**TASK GOAL**
Find every line below that contains the word "entry" and copy each of those lines in full.

(Element and text position data)
○ ○ ○

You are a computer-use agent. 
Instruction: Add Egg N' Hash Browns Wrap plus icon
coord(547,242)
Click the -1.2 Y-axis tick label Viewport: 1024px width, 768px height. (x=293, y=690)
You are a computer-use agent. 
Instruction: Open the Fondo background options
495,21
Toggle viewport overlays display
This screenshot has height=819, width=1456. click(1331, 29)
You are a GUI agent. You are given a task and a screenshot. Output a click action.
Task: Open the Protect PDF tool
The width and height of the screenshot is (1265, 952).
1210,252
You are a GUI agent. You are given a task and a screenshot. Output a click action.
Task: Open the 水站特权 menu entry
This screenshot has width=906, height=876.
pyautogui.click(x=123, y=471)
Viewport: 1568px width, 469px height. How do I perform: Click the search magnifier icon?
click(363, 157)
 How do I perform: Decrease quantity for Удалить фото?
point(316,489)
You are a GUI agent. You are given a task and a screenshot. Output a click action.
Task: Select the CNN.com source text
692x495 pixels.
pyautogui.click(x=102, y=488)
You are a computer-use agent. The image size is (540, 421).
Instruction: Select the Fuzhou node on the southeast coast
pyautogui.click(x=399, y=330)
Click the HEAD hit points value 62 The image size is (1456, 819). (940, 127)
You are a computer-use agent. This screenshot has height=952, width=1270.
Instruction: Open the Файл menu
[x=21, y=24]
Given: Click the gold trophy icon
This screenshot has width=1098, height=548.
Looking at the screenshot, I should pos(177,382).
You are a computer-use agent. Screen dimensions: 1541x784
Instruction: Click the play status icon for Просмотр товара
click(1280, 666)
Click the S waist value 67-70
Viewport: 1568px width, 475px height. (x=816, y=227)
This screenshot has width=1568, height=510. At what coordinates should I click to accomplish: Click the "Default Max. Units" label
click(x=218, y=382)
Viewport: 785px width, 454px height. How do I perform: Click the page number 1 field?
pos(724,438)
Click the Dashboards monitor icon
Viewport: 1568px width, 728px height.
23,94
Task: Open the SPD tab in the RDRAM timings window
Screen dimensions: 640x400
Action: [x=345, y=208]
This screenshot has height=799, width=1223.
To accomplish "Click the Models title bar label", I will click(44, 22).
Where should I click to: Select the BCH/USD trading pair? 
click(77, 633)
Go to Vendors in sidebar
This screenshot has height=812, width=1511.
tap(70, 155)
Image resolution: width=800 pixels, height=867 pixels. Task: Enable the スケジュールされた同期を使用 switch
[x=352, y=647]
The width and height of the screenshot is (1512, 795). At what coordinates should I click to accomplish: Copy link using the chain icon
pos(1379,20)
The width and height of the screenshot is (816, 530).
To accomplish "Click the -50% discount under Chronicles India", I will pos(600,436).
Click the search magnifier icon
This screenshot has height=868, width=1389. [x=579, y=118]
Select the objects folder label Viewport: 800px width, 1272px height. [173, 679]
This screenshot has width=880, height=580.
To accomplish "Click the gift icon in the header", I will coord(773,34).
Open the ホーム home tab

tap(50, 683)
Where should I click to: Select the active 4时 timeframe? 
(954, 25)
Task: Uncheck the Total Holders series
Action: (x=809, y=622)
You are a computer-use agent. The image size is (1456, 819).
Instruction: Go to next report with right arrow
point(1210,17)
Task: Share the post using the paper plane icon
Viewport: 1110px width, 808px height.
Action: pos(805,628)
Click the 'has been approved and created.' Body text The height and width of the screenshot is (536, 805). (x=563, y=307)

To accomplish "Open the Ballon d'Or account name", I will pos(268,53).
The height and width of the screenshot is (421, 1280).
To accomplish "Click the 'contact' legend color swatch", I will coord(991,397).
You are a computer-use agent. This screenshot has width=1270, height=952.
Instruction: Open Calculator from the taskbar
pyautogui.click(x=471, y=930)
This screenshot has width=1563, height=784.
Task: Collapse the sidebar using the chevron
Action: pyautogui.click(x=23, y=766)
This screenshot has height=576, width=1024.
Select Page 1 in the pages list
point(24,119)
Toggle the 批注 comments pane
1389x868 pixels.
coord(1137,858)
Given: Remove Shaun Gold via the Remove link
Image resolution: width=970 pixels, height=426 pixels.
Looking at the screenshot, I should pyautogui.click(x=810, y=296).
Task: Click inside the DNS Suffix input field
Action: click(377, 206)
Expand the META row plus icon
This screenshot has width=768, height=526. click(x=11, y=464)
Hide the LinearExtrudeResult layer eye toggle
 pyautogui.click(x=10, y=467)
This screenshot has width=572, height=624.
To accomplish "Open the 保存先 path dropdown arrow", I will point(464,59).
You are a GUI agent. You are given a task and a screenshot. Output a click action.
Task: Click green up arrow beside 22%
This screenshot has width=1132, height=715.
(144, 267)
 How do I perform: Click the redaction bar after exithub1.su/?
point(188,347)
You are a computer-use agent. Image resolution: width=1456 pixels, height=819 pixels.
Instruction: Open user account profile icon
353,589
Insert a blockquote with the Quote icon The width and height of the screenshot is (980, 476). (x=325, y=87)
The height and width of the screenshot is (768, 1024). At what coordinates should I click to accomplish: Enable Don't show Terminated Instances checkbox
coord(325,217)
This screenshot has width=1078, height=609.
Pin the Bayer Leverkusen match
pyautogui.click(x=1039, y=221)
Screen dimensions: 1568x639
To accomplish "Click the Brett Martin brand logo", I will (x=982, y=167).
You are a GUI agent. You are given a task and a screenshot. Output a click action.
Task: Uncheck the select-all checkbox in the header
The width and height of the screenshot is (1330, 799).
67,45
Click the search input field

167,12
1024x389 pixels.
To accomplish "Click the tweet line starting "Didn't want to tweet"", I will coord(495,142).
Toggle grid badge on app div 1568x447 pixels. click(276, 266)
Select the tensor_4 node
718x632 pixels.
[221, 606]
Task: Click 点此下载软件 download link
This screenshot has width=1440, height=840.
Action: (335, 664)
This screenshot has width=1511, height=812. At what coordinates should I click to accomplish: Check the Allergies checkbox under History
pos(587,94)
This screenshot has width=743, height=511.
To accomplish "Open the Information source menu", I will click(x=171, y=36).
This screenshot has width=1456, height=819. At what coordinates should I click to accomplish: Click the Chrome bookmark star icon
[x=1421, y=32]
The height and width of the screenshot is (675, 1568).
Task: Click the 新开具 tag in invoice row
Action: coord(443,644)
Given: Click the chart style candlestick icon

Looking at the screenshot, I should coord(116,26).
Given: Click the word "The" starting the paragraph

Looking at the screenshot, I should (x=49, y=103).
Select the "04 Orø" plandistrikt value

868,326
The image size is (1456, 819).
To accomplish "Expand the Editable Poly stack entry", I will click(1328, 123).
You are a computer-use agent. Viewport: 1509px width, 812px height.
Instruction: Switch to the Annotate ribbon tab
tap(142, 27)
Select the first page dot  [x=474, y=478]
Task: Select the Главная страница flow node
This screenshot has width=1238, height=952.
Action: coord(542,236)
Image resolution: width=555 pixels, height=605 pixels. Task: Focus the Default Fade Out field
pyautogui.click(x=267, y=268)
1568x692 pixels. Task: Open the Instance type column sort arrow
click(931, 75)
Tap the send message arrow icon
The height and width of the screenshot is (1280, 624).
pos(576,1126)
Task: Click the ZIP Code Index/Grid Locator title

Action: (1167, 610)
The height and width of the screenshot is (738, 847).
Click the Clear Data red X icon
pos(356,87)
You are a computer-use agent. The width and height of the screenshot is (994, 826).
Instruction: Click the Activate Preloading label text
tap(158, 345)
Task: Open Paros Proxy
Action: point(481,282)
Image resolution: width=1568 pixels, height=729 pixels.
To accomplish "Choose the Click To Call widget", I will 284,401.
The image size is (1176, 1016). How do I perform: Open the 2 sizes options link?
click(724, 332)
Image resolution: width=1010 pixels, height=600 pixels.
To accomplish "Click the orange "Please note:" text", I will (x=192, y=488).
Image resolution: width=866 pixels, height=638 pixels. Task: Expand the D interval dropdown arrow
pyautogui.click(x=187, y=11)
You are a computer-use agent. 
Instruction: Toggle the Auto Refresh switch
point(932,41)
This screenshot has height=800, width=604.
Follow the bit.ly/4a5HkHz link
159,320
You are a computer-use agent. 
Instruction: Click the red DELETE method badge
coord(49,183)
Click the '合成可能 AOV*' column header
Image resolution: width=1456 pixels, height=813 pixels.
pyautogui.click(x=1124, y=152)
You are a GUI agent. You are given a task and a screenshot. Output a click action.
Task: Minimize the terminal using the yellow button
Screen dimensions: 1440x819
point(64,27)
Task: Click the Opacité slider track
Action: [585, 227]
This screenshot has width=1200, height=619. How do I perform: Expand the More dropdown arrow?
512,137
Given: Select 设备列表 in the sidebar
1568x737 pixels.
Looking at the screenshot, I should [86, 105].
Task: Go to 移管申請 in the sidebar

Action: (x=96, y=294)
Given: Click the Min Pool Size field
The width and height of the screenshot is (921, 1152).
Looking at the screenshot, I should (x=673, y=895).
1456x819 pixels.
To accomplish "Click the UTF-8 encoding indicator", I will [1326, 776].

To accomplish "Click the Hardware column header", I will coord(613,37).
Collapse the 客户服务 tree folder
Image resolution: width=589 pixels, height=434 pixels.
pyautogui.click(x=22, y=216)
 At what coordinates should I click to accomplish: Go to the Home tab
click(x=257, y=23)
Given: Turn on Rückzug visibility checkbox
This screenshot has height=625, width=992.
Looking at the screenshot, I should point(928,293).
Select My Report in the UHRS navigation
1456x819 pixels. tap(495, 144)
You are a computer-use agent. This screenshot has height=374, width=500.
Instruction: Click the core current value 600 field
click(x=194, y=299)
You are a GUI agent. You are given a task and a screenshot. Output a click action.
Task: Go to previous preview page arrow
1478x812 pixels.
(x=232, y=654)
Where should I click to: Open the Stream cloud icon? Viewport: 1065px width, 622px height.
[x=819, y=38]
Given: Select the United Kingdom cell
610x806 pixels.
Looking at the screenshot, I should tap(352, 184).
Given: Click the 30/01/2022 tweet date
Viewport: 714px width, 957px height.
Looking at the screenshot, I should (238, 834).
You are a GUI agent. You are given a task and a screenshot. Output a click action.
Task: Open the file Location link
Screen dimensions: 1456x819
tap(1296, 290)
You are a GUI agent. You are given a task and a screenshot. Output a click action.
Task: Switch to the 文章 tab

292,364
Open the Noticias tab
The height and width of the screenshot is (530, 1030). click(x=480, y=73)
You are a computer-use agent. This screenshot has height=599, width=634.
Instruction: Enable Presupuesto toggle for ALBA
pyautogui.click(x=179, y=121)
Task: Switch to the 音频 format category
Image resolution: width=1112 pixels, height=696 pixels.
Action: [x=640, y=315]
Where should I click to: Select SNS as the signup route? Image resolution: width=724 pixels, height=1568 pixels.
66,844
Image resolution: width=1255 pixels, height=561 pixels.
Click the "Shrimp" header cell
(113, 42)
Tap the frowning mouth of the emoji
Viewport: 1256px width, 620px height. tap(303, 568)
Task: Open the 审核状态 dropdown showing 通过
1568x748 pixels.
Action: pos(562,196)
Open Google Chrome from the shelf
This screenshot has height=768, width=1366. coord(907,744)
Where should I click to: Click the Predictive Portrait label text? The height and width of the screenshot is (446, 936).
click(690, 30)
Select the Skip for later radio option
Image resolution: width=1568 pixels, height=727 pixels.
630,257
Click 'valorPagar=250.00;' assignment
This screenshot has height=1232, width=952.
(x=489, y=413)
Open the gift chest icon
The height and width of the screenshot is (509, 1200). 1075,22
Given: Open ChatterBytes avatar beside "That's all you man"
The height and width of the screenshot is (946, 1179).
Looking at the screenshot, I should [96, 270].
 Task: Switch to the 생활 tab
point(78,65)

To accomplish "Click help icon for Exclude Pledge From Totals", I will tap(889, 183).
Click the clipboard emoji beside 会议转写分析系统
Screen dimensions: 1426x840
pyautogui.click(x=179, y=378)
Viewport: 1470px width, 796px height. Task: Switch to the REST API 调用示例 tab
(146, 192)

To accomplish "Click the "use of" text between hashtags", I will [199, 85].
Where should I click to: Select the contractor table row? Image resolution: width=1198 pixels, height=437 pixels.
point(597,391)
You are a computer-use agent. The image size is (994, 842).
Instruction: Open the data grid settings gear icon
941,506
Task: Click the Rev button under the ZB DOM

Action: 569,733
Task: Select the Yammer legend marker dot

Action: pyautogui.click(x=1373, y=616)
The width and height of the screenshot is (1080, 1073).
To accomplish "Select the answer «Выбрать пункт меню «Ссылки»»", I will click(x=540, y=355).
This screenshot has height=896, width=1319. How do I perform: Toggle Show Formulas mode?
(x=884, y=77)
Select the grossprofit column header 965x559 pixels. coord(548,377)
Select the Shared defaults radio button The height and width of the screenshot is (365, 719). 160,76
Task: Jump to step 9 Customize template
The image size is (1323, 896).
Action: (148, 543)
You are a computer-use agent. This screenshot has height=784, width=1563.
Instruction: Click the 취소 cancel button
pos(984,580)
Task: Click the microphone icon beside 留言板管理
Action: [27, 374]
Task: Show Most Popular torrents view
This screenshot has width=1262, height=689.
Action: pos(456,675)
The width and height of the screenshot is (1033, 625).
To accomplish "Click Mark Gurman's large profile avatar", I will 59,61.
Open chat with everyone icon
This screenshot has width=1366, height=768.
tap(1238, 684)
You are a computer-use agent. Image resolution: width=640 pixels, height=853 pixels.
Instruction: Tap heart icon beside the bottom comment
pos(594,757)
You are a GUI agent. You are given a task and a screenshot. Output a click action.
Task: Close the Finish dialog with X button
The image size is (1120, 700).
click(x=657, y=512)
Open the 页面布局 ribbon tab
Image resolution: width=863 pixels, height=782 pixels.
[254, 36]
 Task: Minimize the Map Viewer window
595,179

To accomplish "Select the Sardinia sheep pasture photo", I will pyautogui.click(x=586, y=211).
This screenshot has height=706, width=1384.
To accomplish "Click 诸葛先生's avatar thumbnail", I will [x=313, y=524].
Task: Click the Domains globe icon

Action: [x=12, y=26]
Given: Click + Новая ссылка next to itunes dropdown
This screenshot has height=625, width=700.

○ ○ ○

**COMPLETED EXERCISE**
Task: Open the 水站特权 menu entry
To accomplish "Expand the Editable Poly stack entry", I will click(1328, 123).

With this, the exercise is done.